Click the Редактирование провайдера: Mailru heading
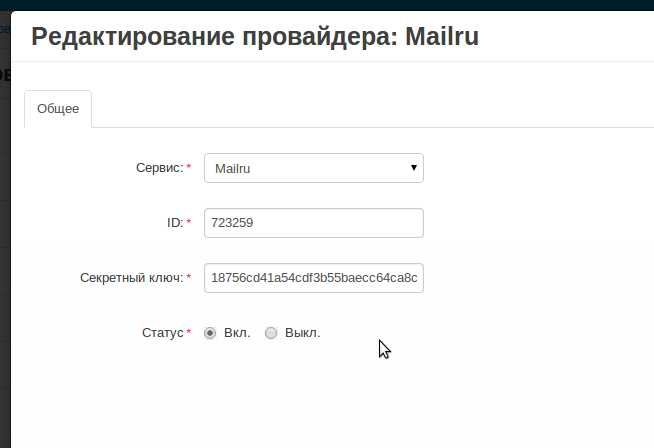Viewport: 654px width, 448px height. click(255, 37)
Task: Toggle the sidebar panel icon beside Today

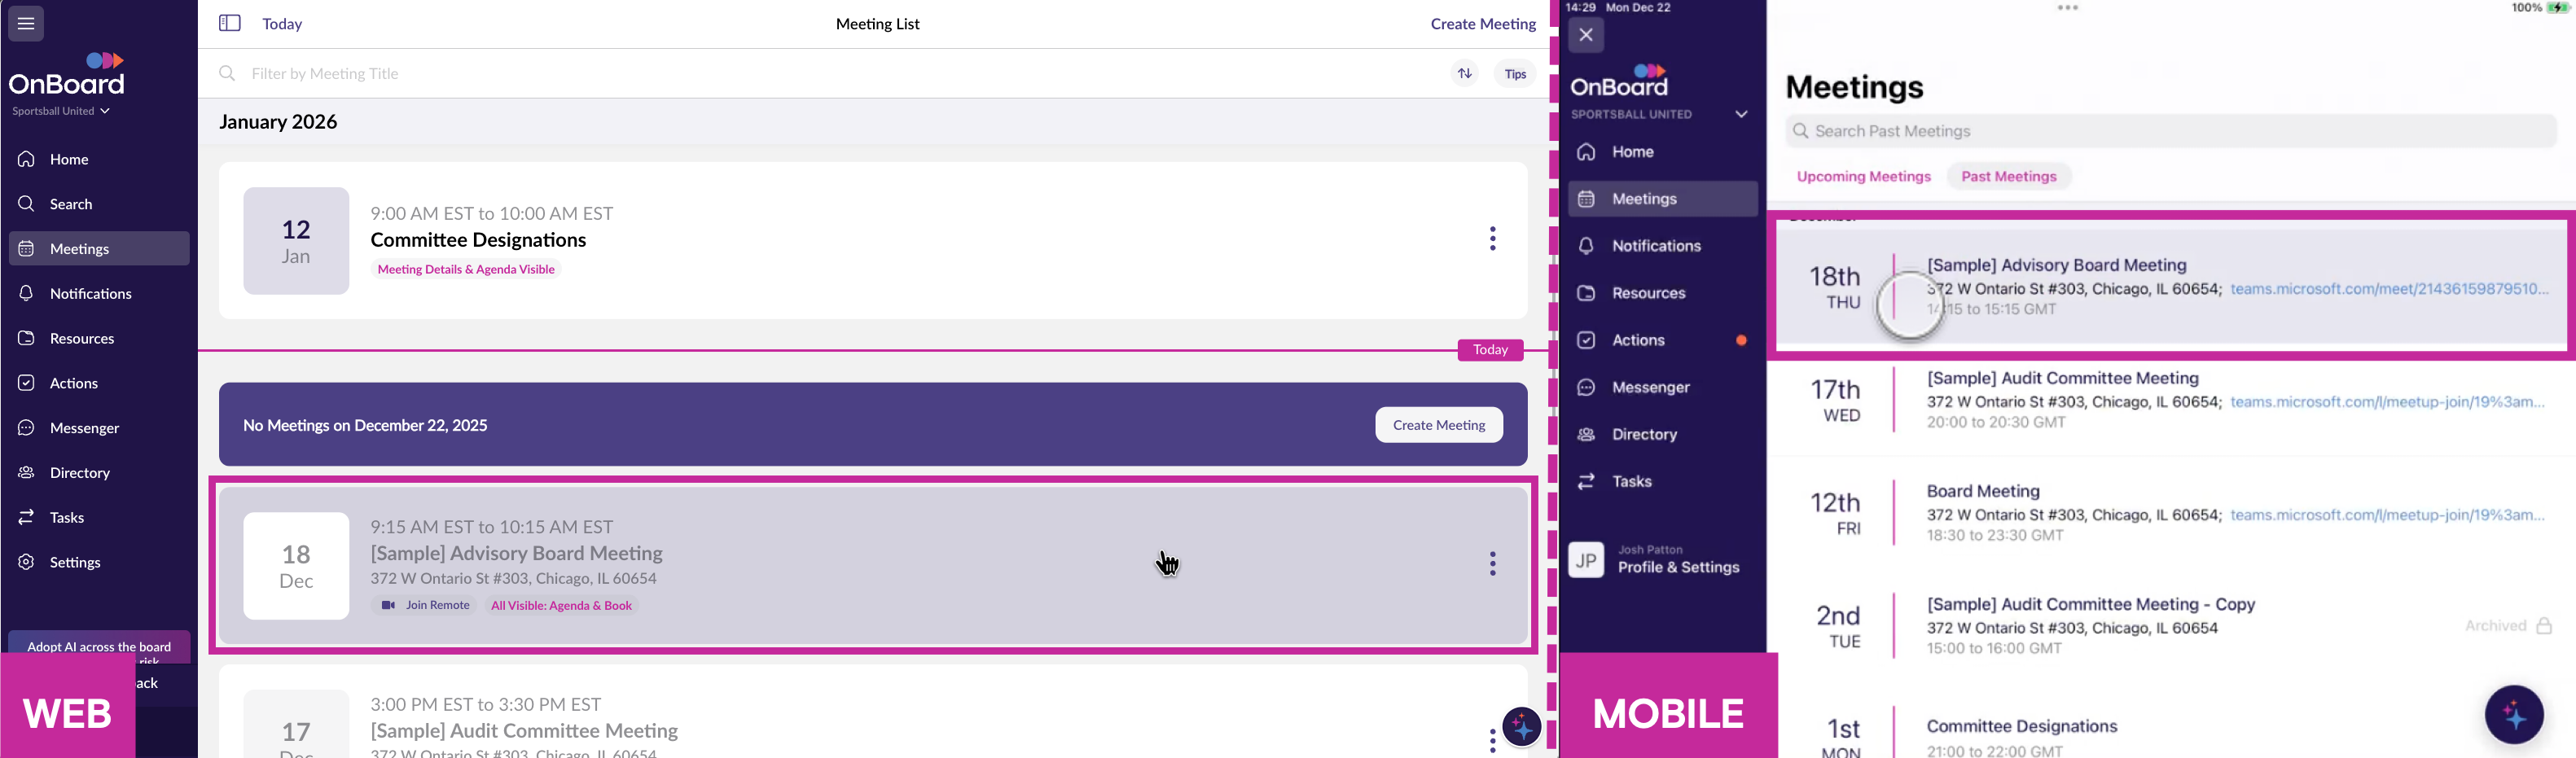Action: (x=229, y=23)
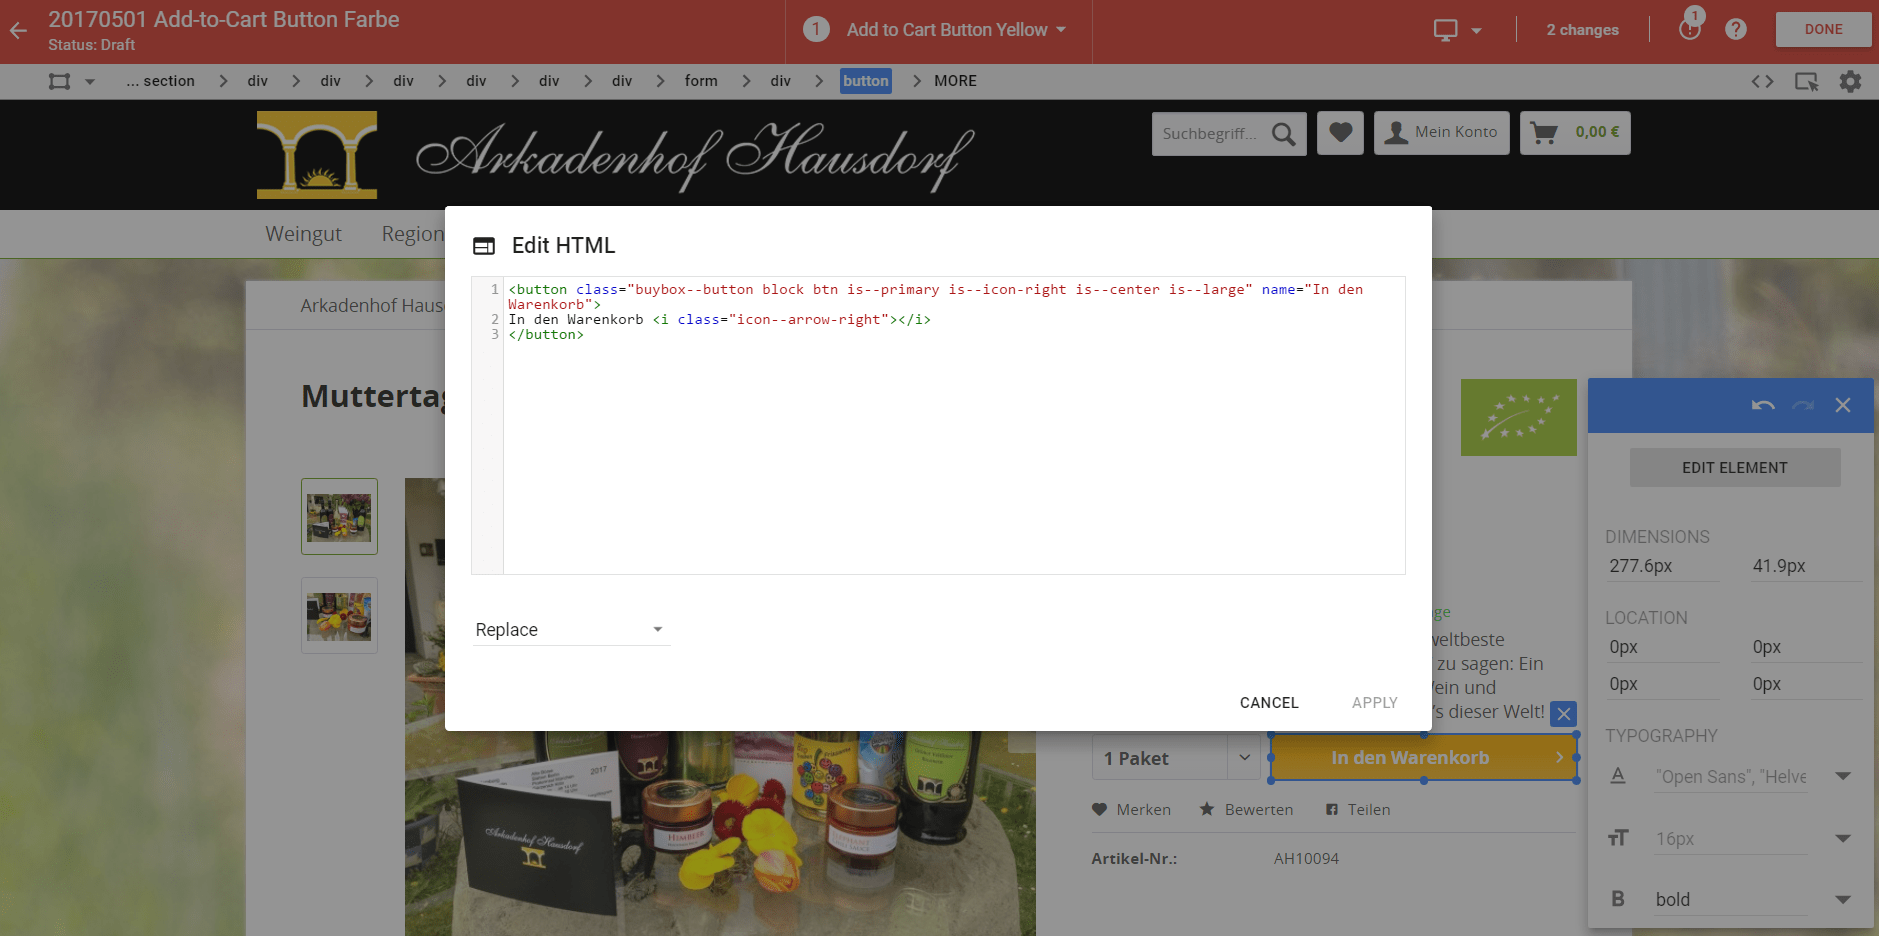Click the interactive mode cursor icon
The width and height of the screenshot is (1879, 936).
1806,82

______

:: What to work on ::
Give back exactly the lines from the line with "Task: Toggle the" through the end of the material above, inclusive, with no pictures.

:: Exercise output ::
Task: Toggle the sidebar panel icon beside Today

Action: (x=229, y=23)
Click the interactive mode cursor icon
The width and height of the screenshot is (1879, 936).
1806,82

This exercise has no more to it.